:: GESTELLTE AUFGABE 1 ::
Prüfen Sie, ob die folgenden Aussagen mit dem Text zu Marina Abramovic übereinstimmen, und belegen Sie jedes Ja oder Nein mit einem wörtlichen Zitat: (a) Die Retrospektive im MOMA lief von März bis Mai 2011. (b) Abramovic saß täglich zehn Stunden auf dem Stuhl. (c) In die Sitzfläche des Stuhls ist ein Urinal eingelassen.
:: GESTELLTE AUFGABE 2 ::
Nennen Sie sämtliche Personen, die im Text zu Marina Abramovic namentlich erwähnt werden.
:: GESTELLTE AUFGABE 3 ::
Schreiben Sie aus dem Text zu Marina Abramovic alles ab „Das Publikum sei“ bis hin zu „Selbstdarstellung und -aussetzung.“ ab.

:: TEXT ::
- - - - - - -
Das Publikum sei wie ein Hund, sagt Marina Abramovic: „Es riecht Angst und Schmerz. Es kann fühlen, wenn man nicht anwesend ist”. Die jugoslawische Performance-Provokateurin setzt diesem Gefühl sich selbst entgegen. Zentrum ihrer Retrospektive im MOMA von März bis Mai 2011 ist der 736 Stunden währende Akkordauftritt. Matthew Akers filmischer Rapport zentriert sich um diesen extremen Akt physischer und psychischer Selbstdarstellung und -aussetzung.
Nur Performance, reine Performance. Es geht bloß um Performance.
– Marina Abramovic
Vor Beginn spricht Abramovic über den Titel der Werkschau, den Akers auf sein konzentriertes Kinodebüt übertrug. Die Wortwahl ist Katalysator des Projekts, das sich Abramovic mit der ihr eigenen Kompromisslosigkeit aneignet. Die Künstlerin ist anwesend. Auf einem Stuhl an einem Tisch in einem Museumsraum. Drei Monate lang, siebeneinhalb Stunden täglich, ununterbrochen auf diesem Stuhl. In dessen Sitzfläche ist ein Urinal eingelassen. Details dem Museumskurator Klaus Biesenbach unangenehm sind, worüber Abramovic pragmatisch die Schultern zuckt: „Er will sich nicht mit der Realität auseinandersetzen.“ Von jener Auseinandersetzung mit der Wirklichkeit lebt ihr Oevre voller Gratwanderungen zwischen künstlerischer Konfrontation und körperlichem Kampf, der bleibende Spuren hinterlässt.
- - - - - - -
:: UNBEARBEITETE EINTRÄGE ::
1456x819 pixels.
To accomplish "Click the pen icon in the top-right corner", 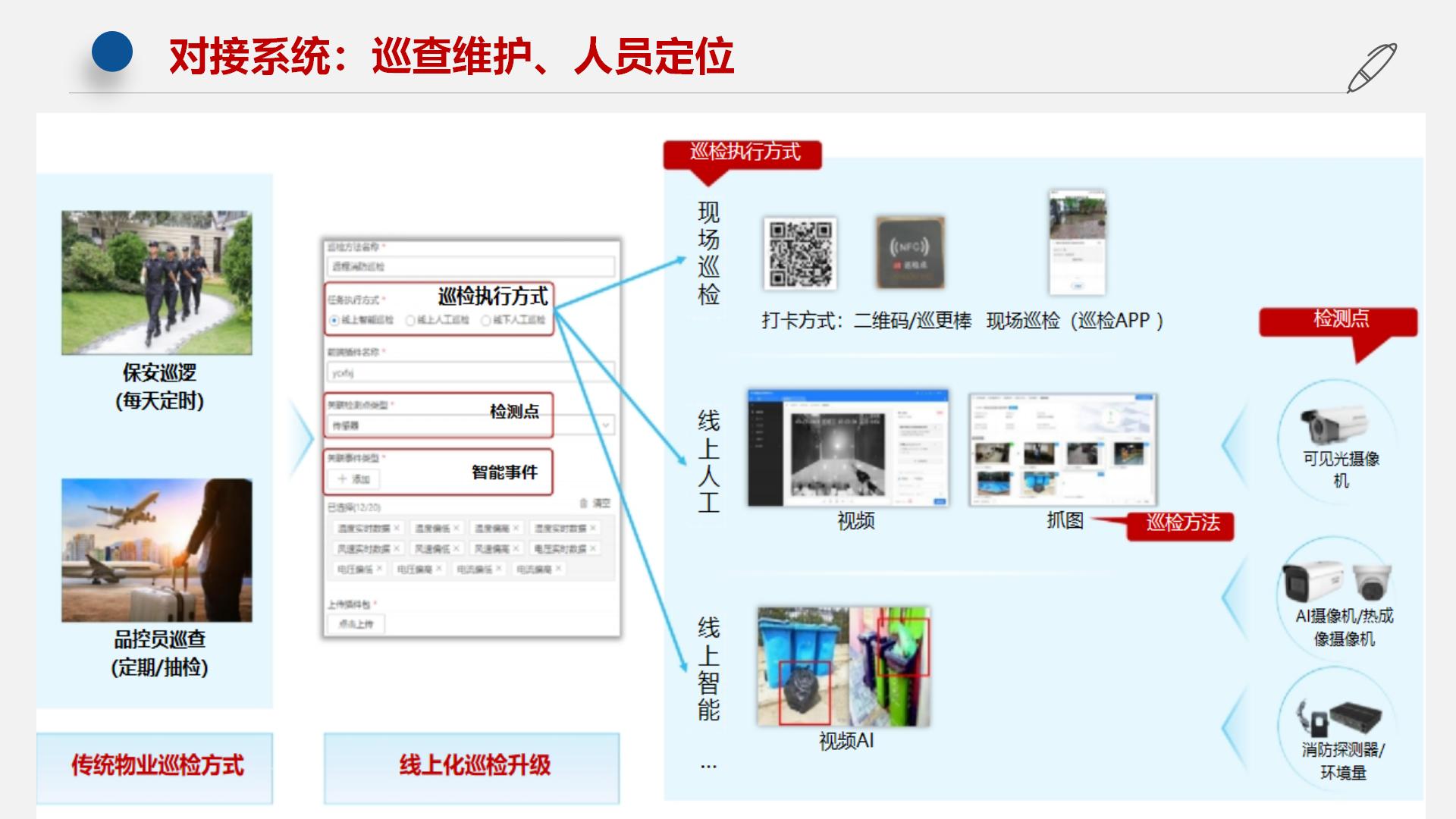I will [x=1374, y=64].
- - - - - - -
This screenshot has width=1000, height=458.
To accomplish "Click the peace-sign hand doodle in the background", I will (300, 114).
- - - - - - -
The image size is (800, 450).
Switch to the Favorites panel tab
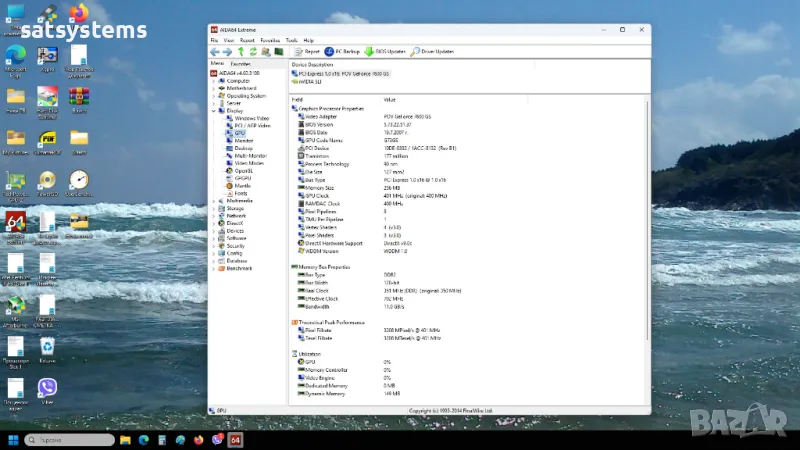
- - - - - - -
:: RICHTIGE ANTWORT 1 ::
(a) Ja: „Zentrum ihrer Retrospektive im MOMA von März bis Mai 2011“
(b) Nein: „siebeneinhalb Stunden täglich“
(c) Ja: „In dessen Sitzfläche ist ein Urinal eingelassen.“

:: RICHTIGE ANTWORT 2 ::
Marina Abramovic, Matthew Akers, Klaus Biesenbach

:: RICHTIGE ANTWORT 3 ::
Das Publikum sei wie ein Hund, sagt Marina Abramovic: „Es riecht Angst und Schmerz. Es kann fühlen, wenn man nicht anwesend ist”. Die jugoslawische Performance-Provokateurin setzt diesem Gefühl sich selbst entgegen. Zentrum ihrer Retrospektive im MOMA von März bis Mai 2011 ist der 736 Stunden währende Akkordauftritt. Matthew Akers filmischer Rapport zentriert sich um diesen extremen Akt physischer und psychischer Selbstdarstellung und -aussetzung.